Elasticon Tour Amsterdam 2019

Elastic{ON} 2019 through the eyes of our Elastic domain expert.

October 29, Formica was present at Elastic{ON} Tour Amsterdam, at the EYE Film museum, along with 400 other Elastic enthusiasts. It was a very interesting edition. The conference was only one day, but it was packed with all the latest and greatest from Elastic. This year, there was a strong focus on Machine Learning and security, as a result of their recent acquisition of Endpoint.

In addition to the presentations, there was plenty to do throughout the day, such as stopping by the Ask Me Anything booths to get all your questions answered. Live demos were available to show the Elastic Stack in action. There was also the possibility to engage with community members in small group sessions to discuss topics like how to become certified and how to deploy the Elastic Stack on Kubernetes.
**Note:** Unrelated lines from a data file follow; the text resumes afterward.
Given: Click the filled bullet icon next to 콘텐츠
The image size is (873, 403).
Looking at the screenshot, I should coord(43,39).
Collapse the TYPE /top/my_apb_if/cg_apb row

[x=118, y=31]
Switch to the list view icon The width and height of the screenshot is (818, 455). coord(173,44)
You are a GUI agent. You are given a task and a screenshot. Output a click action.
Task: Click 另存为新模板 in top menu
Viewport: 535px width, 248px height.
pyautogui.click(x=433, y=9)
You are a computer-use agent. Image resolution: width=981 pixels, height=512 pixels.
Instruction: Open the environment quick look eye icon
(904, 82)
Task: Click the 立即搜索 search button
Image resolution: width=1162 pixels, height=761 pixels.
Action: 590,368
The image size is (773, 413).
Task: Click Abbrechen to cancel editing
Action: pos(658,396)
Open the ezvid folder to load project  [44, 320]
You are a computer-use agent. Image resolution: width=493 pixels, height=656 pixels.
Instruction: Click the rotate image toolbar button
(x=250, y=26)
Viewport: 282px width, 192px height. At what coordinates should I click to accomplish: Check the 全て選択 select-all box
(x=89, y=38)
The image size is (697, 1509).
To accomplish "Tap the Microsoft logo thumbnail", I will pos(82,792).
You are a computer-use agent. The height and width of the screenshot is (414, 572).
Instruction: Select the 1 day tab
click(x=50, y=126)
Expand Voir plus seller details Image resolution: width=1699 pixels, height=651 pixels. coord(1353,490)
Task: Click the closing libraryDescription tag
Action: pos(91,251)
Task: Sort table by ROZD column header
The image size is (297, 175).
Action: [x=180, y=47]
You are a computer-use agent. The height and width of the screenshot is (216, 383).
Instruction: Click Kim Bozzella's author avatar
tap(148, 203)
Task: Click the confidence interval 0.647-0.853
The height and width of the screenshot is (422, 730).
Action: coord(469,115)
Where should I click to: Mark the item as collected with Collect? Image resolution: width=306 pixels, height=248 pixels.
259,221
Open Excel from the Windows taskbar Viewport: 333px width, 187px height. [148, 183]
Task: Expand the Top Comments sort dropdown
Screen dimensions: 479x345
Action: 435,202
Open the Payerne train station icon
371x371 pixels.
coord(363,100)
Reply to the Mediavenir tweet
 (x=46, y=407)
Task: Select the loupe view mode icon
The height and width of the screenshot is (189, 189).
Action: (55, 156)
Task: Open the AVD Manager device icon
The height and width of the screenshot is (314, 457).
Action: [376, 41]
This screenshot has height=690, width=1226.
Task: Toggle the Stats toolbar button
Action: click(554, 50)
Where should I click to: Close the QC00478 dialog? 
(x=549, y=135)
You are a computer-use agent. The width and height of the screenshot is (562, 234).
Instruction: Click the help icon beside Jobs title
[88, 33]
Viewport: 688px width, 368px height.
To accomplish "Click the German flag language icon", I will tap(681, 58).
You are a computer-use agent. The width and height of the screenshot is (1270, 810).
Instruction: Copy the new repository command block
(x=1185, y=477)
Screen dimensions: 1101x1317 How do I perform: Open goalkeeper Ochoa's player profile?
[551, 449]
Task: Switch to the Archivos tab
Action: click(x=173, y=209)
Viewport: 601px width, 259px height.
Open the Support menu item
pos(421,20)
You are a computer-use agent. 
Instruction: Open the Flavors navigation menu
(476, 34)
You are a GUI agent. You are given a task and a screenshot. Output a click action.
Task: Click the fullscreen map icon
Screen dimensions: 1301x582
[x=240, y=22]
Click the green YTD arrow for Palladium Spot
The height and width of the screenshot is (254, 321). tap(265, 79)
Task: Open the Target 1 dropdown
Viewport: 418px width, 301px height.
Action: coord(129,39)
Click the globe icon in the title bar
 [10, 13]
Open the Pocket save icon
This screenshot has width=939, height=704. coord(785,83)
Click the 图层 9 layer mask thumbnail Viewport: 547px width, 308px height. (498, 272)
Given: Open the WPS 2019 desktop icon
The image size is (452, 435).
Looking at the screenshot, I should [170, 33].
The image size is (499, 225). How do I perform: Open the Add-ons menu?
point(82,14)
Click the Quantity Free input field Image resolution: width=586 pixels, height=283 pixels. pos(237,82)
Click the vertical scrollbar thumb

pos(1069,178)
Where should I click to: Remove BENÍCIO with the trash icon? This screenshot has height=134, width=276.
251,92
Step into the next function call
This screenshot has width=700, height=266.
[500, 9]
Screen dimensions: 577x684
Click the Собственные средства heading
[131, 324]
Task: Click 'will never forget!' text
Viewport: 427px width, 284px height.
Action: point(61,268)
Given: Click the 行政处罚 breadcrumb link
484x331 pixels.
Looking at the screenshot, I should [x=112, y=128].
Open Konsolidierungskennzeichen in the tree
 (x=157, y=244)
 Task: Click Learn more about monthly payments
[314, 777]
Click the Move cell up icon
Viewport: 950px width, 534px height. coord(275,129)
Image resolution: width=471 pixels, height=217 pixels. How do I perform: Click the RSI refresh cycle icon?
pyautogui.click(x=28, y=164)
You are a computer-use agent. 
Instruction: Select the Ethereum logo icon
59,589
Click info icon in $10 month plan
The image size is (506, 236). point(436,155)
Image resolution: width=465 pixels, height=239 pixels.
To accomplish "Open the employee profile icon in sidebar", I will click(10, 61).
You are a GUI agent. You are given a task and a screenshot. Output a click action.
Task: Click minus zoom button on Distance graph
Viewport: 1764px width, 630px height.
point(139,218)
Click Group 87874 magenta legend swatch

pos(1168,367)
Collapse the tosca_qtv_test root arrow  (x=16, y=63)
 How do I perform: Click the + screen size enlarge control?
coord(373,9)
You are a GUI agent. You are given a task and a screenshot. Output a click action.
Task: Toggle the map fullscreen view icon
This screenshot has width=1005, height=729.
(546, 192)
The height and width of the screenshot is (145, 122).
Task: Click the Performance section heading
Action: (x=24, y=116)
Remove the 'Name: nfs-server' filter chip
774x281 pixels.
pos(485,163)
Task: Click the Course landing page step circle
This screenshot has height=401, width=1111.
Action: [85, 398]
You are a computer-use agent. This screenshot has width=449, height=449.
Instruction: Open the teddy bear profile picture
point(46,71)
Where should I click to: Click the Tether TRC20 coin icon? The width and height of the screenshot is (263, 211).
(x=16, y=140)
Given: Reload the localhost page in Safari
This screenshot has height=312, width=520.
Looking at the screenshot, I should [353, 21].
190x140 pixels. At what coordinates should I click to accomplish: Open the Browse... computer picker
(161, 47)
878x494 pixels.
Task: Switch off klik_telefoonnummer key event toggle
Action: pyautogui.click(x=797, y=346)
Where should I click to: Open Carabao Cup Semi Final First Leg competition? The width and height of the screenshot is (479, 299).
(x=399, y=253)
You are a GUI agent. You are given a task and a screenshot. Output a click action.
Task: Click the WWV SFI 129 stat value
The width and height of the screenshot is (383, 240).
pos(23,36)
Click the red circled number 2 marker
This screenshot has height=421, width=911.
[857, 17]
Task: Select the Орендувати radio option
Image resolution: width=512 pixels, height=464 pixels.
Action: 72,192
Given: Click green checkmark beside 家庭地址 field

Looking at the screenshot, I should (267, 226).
Security starts at the Endpoint

The average time it takes to detect if someone is intruding on your network is over 100 days. Often, organizations are not storing the amount of security data needed to analyze this threat. A company called Endgame wanted to overcome this problem of having long term centralized storage. At the same time, Elastic was looking for a way to add rich security data to the stack, as well as providing the capability of responding to security problems. This resulted in Endgame and Elastic joining forces to create Elastic Endpoint Security: a solution that allows organizations to respond to security threats in realtime. 

Elastic Stack Roadmap Deep Dive

Maybe one of the most interesting talks of the day, because who doesn’t get excited when hearing about all the new features implemented in the current Elastic Stack release, and what’s in store for future releases? 

Snapshot lifecycle management

Everyone knows it is of utmost importance to have a backup of your data on production, should things go wrong. Up until now, snapshotting and restoring data had to be done manually or through custom Cron jobs. With the 7.4 release, it’s possible to orchestrate this through Kibana’s management UI.

Elastic Maps and Elastic SIEM

With Elastic SIEM, it is possible to ingest all kinds of security related analytics and metrics to Elasticsearch. In 7.4 this can now be integrated with Elastic Maps, providing the opportunity to create visualizations for all security relevant data, such as cyber-attack maps.

Machine Learning

Elastic keeps on improving its machine learning features. Two new methods were introduced in 7.4; the regression API to make predictions for your data based on relationships between data fields, and outlier detection UI to identify values in your data that differ from the rest, which may expose unusual behavior or errors in your data.

Elasticsearch Common Schema

Organizations all have different naming conventions to store data in Elasticsearch. To provide a more unified way, Elastic defined Elastic Common Schema. This schema provides generic naming for various data fields.

Future releases

There are many more features still in the pipeline for future releases:

  • Add data to Elasticsearch through Kibana modules
  • Beats Fleet: Manage all Beats across your infrastructure from a single place
  • Lens: A new and improved way of creating dashboards in Kibana

Elasticsearch Awards

Between the presentations, some amazing projects were honored through the Elasticsearch Awards. This year, there were three categories: The cause awards, for Elastic projects that make a positive impact on the world; the cluster awards, for doing innovative things with the Elastic Stack and the “you know, for search!” awards, for providing company-wide added value with the help of Elastic Stack solutions. Next year, there will be a fourth category: Elastic certified professional of the year, for certified people who’ve had a positive impact on the community.

Partnership with Elastic

Elastic is a rapid growing company, with new releases every few months. As a partner, Formica is making sure to be ahead of the latest developments and trends from Elastic. It goes without saying that we are very excited to integrate these new features into our infrastructure and implement them at our customers.